Virtual workplace investigations can create challenges in building rapport with the interviewee, sharing documents, as well as maneuvering IT issues. But there are also advantages. Virtual investigations can present savings in both cost and time since there is no need to travel to an interview location. This results in greater availability and flexibility in meeting times, which means the investigation can likely be completed more quickly.

While in many ways conducting virtual investigations is similar to conducting them in person, there are some different considerations that are key to making them a success.
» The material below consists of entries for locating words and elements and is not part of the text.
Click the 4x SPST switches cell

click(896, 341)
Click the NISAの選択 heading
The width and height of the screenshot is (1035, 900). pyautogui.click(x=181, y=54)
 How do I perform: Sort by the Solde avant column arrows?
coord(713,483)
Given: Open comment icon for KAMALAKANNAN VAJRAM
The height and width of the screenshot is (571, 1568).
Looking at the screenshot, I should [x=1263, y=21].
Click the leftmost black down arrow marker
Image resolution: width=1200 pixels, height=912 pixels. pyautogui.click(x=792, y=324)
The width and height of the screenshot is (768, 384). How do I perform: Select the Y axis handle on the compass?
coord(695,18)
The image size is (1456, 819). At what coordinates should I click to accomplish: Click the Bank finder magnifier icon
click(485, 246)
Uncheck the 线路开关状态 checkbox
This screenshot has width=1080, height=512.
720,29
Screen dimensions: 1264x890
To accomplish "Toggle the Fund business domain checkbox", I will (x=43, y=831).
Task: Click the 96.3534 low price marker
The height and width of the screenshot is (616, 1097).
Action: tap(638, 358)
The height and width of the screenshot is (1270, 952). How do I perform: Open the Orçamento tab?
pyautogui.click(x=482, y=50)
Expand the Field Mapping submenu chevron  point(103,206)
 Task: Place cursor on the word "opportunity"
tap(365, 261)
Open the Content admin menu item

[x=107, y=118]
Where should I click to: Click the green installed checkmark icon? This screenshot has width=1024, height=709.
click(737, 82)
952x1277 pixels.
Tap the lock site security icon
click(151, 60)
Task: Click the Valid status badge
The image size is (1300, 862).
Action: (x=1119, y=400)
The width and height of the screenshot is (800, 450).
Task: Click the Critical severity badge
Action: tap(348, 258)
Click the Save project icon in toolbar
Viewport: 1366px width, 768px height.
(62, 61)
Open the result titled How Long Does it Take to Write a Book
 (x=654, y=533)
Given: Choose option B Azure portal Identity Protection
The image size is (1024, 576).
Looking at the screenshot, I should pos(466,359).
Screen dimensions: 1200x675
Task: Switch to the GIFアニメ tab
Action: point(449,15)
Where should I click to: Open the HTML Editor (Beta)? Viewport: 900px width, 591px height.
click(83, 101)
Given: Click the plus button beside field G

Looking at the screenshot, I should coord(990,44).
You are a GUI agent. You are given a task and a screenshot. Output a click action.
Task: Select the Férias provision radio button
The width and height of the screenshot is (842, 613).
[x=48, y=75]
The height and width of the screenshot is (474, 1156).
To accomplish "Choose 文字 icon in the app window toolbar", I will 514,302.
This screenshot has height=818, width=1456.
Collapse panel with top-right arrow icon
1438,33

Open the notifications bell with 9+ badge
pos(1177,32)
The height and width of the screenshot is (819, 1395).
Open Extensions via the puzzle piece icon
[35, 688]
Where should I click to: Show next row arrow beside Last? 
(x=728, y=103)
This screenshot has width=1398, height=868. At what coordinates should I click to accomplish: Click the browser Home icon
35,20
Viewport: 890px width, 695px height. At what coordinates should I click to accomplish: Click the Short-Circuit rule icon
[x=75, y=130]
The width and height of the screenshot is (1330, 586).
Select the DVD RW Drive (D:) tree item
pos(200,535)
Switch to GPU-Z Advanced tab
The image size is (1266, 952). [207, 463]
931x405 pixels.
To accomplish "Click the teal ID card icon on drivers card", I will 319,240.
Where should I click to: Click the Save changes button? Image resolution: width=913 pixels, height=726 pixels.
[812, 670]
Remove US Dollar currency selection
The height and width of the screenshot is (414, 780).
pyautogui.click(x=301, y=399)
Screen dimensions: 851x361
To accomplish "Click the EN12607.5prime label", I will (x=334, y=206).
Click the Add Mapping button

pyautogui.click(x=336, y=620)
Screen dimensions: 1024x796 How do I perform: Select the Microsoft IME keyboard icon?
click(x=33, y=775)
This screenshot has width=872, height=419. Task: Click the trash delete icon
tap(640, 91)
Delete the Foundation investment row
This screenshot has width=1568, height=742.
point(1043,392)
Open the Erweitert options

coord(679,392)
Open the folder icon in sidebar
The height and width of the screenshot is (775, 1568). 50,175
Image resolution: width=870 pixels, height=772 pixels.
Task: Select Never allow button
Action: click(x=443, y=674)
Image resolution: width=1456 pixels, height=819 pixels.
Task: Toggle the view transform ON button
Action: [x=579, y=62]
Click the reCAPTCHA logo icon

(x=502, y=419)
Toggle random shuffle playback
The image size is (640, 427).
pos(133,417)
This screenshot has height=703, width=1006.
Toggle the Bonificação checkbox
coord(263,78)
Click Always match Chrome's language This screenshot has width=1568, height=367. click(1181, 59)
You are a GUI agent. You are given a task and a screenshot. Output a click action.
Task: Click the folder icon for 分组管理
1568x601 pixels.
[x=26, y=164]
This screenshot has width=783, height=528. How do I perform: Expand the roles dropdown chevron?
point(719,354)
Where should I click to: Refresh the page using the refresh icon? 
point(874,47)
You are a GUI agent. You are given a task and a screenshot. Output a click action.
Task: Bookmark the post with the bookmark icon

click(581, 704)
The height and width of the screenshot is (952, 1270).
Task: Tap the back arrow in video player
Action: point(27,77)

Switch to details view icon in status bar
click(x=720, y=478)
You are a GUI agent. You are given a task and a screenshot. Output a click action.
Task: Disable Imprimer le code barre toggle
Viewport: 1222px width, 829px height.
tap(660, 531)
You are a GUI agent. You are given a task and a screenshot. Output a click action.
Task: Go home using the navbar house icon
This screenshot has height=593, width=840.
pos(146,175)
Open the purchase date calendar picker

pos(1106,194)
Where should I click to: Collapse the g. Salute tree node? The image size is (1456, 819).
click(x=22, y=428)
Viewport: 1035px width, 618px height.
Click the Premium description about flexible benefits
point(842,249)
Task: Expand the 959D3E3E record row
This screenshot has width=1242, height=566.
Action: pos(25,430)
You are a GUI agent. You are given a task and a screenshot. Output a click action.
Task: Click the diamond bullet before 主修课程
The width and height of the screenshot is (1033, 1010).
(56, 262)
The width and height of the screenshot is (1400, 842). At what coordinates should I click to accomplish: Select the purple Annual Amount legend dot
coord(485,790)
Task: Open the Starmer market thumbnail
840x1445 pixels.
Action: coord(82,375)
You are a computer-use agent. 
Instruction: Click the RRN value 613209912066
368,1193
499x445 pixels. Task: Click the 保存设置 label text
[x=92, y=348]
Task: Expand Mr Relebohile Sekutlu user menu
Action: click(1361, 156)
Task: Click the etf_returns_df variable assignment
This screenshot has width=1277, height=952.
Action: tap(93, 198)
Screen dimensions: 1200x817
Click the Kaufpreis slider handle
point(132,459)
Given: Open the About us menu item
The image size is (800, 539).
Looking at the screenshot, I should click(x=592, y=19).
Here are 10 tips to successful virtual workplace investigations:

  1. Follow your processes and best practices – continue to follow your existing best practices, such as investigating promptly, providing parties and witnesses proper notice of the investigation, providing a brief summary of the allegations in advance to the respondent and keeping the parties informed throughout the investigation.
  2. Maintain professionalism – just because we’re working remotely does not mean we should relax our level of professionalism as investigators. Dress for the occasion and maintain your professional demeanour and style of communication. Ensure that your video background is appropriate for a professional setting.
  3. Use the right technology – ensure your technology is reliable and affords you the features you need as an investigator, such as privacy, sole control over the session and the ability to share documents. Test and familiarize yourself with the platform, including giving it a dry run or two before you use it in an investigation.
  4. Have a back-up plan – technology does not always work as we intend. Exchange telephone numbers in advance so that you can reach each other if IT issues require the virtual interview to be conducted via telephone.
  5. Incorporate privacy and confidentiality safeguards – confidentiality agreements and cautions, as well as passwords and confidentiality features for saving and sharing documents, are essential for safeguarding the information collected and shared in the interview. A private location for both you and the interviewee are also important.
  6. Eliminate distractions – dogs barking, kids yelling, phones ringing and family members strolling by are just some of the distractions that can occur as we conduct our investigations from home. Take steps to eliminate any preventable distractions from occurring during the interview.
  7. Set the expectations – advise the interviewee of what to expect in the interview, including potential work-from-home distractions, your note-taking and review process, and how any IT issues will be handled.
  8. Use verbal listening cues – it’s harder to notice cues in body language when we’re interviewing via video versus in person. To compensate, use verbal listening and prompting cues more often.
  9. Speak more slowly and pause purposefully – we may not process someone’s words as quickly via video as in person. Speak slowly to allow the person time to digest what you’re saying. Allow pauses to account for lags in the technology and to provide the interviewee time to hear you, think and respond.
  10. Be mindful of duration and breaks – virtual interviews take more focus, concentration and energy so keep them shorter than your in person interviews and take more frequent, brief breaks. Conduct two shorter interviews over a day with a sufficient break in between, or two interviews on back-to-back days, rather than one longer interview.

As we continue to follow workplace health and safety measures to help reduce the spread of the coronavirus, social distancing remains the reality and working remotely will continue for many. Virtual workplaces and, by extension, virtual investigations will continue to be necessary, making it a good time to hone your virtual investigation skills. Even after the pandemic, the benefits of virtual investigations make them a sound alternative where there are obstacles, or no compelling need, to conduct the investigation in person.